La parole des médecins est libre, comme celle de tout citoyen, mais quelles sont ses limites ?
La loi du 29 juillet 1881 bien sûr, mais en l’espèce il n’y a ni diffamation ni injure au sens de la loi : l’auteur raconte l’envers du décor et les blagues de carabin.
Le respect du secret médical prévu à l’article R4127-4 du Code de Santé Publique, mais l’auteur y a veillé scrupuleusement.
L’article R4127-31 déjà cité sur le fondement duquel peut être sanctionné tout médecin qui « déconsidérerait » sa profession : c’était l’objet du débat.
En montrant l’envers du décor, en jugeant parfois à l’emporte-pièce, en adoptant un style parlé et expéditif, l’auteur montre que l’urgence a véritablement gagné tout son être et même son intellect. Il décrit vite et bien, et il cogne un peu. L’auteur n’est pas tendre avec ses semblables, professionnel de santé ou non, parce qu’il n’est pas tendre avec lui-même.
Mais à la fin de l’envoi il touche. Entre les lignes on lit : j’aime ce métier qui me prend tout et auquel je donne tout en râlant un peu pour la forme. J’aime les gens sans leur dire et je les soigne sans qu’ils s’en aperçoivent.

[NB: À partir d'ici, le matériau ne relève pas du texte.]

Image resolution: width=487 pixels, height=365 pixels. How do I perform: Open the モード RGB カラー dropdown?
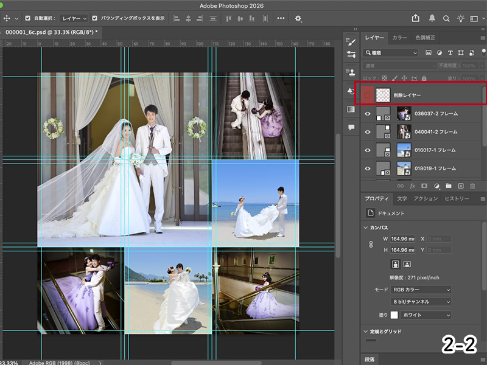coord(421,290)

Quand ces patients se réveillent, souvent, ils ne sont plus aux urgences mais lui, et les autres, tous ces confrères qu’il charrie mais qui l’épaulent, ont été là. Ils ont tenu bon, s’échinant à faire vivre et revivre, à protéger ce fil de vie des ciseaux d’Atropos la Moire (à glace dirait-il).
Conclure à l’absence de manquement au code de déontologie n’était pas bien difficile. Quoiqu’on écrive, on ne peut pas déconsidérer une profession quand on l’aime à ce point. L’affaire a été mise en délibéré.